A bomb was planted beneath the car of a serving part-time female police officer in County Derry, leading to condemnation from first minister Arlene Foster and Sinn Fein MLA Gerry Kelly who criticised it as a ‘reprehensible’ attack. The device, which was found before it did any damage to her or her young child, was defused by British army explosives experts. Legislative assembly member Cara Hunter said that no one should live in fear of going to work: ‘Our officers protect our communities every day and keep them safe. My thoughts are with them and their families.’ The attack comes amid mounting sectarian tensions in Northern Ireland, which have spilled over into violence several times in recent weeks.
Around half of police stations in the UK have been closed over the past decade. At least 667 stations with front counters allowing the public to speak with officers have been shut since 2010 to reduce costs. The Home Office said there are ‘a range of reasons’ behind the closures, including a rise in the use of online crime reporting instead of members of the public approaching police at a station counter. David Lammy, shadow secretary of state for justice, said over half of Britain’s police stations have closed in ten years, and more than half of the courts in England and Wales are closed. He accused the Conservatives of causing lawlessness and disorder.

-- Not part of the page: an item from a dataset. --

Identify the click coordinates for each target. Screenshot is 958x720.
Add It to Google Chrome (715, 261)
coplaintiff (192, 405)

Customs authorities in Germany and Belgium have seized a record amount of cocaine - over 23 tonnes - destined for the Netherlands. German officials said the cocaine had a street value of billions of euros. In 2019 the chairman of the Netherlands police union said, ‘We definitely have the characteristics of a narco-state. We're not Mexico. We don't have 14,400 murders. But if you look at the infrastructure, the big money earned by organised crime, the parallel economy, yes, we have a narco-state’. A 28-year-old man suspected of involvement in the cocaine trafficking was arrested on 24 February in the Netherlands. In 2020, 102 tonnes of cocaine heading for Europe was intercepted. Pray for the capture of powerful drug-trafficking gangs from Brazil and Paraguay who are running many of the smuggling operations to ports in Europe.